Written instruction: Rewrite all of the items below in full, requests included, adding 116 to every coordinate in the answers. Leave all other numbers unchanged.

(Source records)

• • •

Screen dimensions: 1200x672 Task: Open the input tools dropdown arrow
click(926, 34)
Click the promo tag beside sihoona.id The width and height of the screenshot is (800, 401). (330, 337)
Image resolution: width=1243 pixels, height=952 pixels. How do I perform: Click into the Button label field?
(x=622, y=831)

• • •

Solution:
Screen dimensions: 1200x672 Task: Open the input tools dropdown arrow
click(1042, 150)
Click the promo tag beside sihoona.id The width and height of the screenshot is (800, 401). (446, 453)
Image resolution: width=1243 pixels, height=952 pixels. How do I perform: Click into the Button label field?
(x=738, y=947)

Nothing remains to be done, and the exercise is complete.